(Records excerpted from a collection)
···

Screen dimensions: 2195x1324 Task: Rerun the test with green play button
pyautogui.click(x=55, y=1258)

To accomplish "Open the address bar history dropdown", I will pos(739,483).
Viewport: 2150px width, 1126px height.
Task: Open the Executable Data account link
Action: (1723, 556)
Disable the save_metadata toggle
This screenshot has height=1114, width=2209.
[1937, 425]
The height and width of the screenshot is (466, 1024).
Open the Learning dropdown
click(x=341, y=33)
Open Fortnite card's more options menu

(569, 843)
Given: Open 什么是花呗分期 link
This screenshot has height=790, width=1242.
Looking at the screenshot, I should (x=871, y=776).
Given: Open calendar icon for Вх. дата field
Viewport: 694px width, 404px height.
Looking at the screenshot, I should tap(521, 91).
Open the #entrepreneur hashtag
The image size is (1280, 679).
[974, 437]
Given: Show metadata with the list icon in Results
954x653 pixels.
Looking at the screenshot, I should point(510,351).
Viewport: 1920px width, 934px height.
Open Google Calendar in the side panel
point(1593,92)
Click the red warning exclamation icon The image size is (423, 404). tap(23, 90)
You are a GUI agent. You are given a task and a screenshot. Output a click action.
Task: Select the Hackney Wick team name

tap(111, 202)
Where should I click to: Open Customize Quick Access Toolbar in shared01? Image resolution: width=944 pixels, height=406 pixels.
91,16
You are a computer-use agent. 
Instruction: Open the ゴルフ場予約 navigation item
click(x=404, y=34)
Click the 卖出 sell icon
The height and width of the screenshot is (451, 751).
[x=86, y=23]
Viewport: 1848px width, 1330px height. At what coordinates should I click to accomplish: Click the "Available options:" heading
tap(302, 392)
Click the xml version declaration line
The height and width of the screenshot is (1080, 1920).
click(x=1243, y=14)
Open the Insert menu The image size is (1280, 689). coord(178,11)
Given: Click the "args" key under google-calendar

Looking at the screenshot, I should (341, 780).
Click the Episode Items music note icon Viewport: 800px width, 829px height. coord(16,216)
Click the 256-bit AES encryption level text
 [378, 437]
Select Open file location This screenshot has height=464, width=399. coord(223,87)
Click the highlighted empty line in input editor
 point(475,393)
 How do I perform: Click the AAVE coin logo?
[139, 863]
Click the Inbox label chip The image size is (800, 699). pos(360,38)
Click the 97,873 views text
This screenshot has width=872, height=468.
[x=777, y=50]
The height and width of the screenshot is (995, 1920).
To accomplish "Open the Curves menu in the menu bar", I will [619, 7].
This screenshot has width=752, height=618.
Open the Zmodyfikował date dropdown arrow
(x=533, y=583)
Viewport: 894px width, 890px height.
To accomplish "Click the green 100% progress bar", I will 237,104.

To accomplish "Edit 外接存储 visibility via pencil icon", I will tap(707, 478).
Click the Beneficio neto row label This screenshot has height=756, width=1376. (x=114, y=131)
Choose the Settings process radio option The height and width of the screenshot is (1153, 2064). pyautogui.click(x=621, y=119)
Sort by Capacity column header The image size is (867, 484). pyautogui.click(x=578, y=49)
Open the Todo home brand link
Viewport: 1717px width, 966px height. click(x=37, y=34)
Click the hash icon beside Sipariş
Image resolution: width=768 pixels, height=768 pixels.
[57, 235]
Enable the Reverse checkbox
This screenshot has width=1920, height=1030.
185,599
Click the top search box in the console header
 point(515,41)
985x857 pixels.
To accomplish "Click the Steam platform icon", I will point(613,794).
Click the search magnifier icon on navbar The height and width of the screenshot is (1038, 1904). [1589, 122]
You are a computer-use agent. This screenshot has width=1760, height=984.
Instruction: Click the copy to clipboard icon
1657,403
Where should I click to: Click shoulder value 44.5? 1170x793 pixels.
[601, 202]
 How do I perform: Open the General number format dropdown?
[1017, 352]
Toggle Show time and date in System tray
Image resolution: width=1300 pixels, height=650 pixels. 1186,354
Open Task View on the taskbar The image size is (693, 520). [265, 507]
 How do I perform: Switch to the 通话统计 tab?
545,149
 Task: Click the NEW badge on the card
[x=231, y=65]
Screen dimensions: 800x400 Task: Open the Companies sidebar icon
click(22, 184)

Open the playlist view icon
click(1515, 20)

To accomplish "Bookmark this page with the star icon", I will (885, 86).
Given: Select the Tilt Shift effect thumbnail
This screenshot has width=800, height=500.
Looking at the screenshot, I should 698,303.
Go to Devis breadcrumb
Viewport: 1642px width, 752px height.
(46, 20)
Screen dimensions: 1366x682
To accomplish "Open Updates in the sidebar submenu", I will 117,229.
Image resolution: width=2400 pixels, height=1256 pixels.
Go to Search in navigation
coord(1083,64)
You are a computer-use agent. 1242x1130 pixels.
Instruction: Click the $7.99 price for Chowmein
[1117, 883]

···

Extract every line of the records containing the word "agent".

→ **SOLUTION**
You are a GUI agent. You are given a task and a screenshot. Output a click action.
You are a computer-use agent. 
You are a computer-use agent. This screenshot has width=1760, height=984.
You are a computer-use agent. 1242x1130 pixels.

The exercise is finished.